Set down exactly the lines that run from the one containing "Task: Click the 2019 x-axis label" to the end of the material below, both included, without pictures.

══════

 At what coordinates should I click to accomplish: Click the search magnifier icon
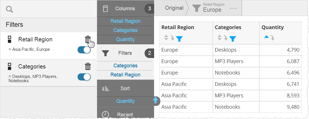pos(10,9)
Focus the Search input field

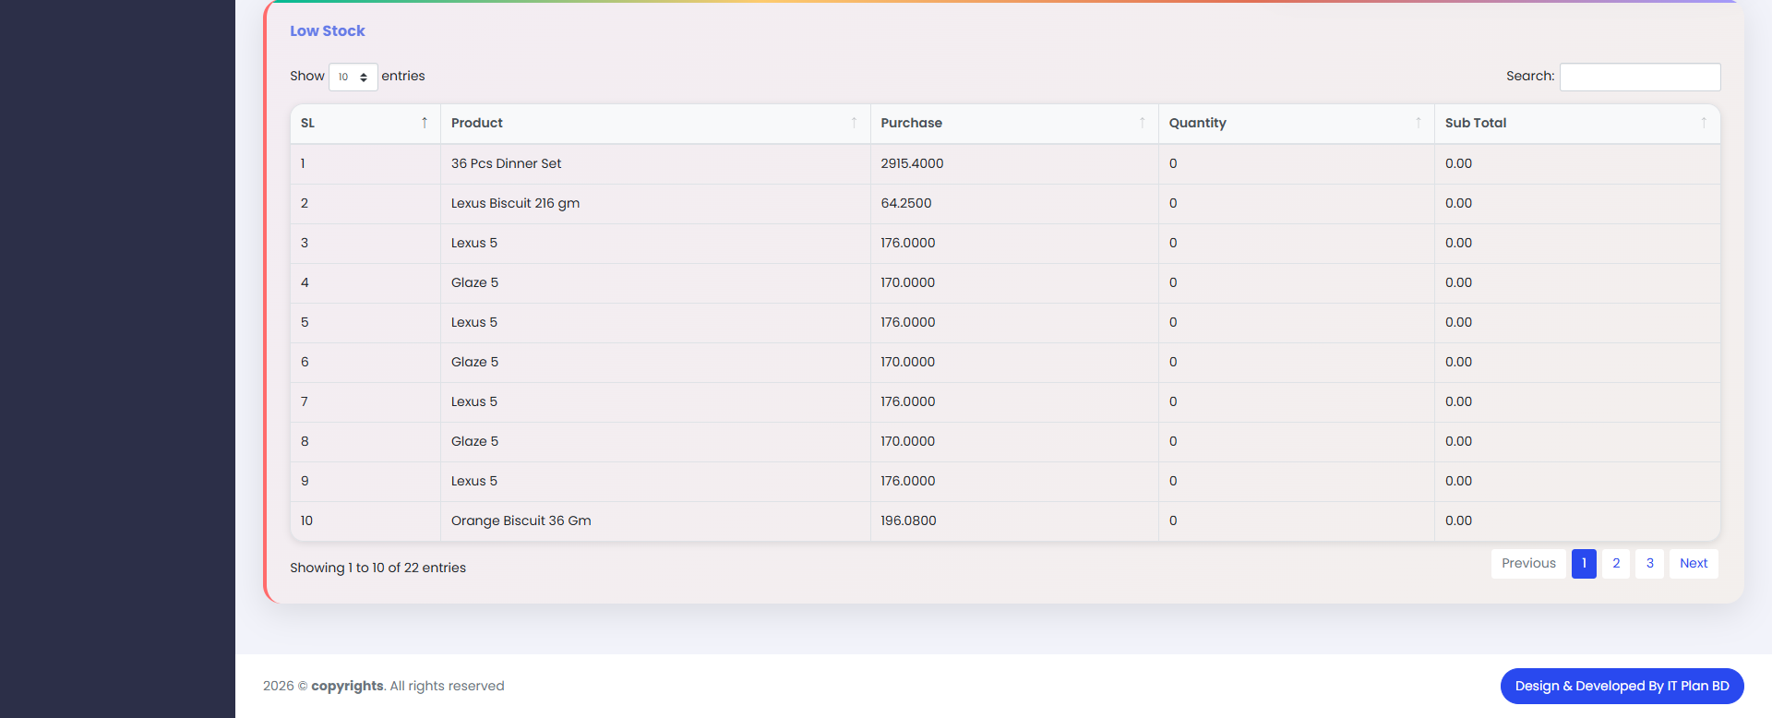[1639, 77]
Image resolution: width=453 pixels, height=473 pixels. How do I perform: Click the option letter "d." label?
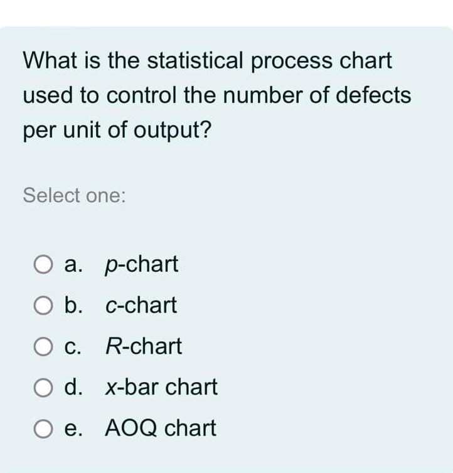73,387
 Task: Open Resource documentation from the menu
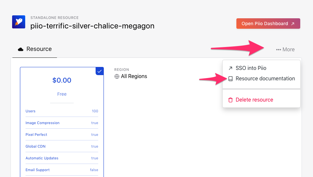click(x=265, y=79)
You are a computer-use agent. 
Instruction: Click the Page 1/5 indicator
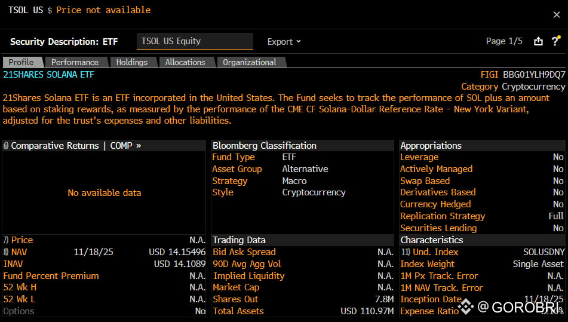tap(504, 41)

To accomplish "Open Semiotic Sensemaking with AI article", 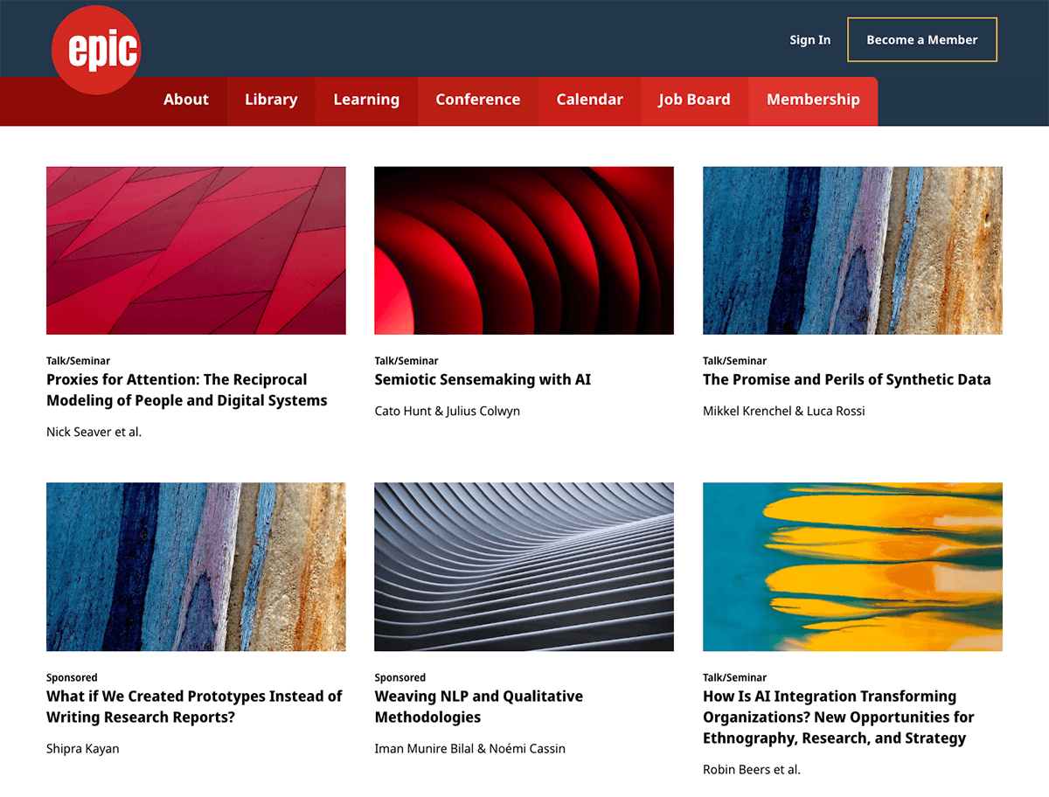I will coord(483,379).
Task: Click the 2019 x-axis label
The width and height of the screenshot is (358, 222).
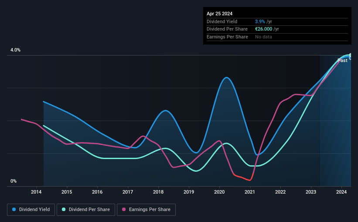Action: [189, 192]
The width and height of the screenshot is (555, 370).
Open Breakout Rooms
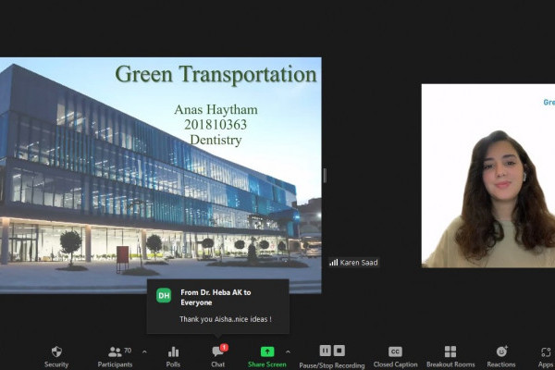450,356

══════

> _Solution for this task_
Task: Click the 2019 x-axis label
The width and height of the screenshot is (358, 222).
Action: [189, 192]
The width and height of the screenshot is (555, 370).
Open Breakout Rooms
450,356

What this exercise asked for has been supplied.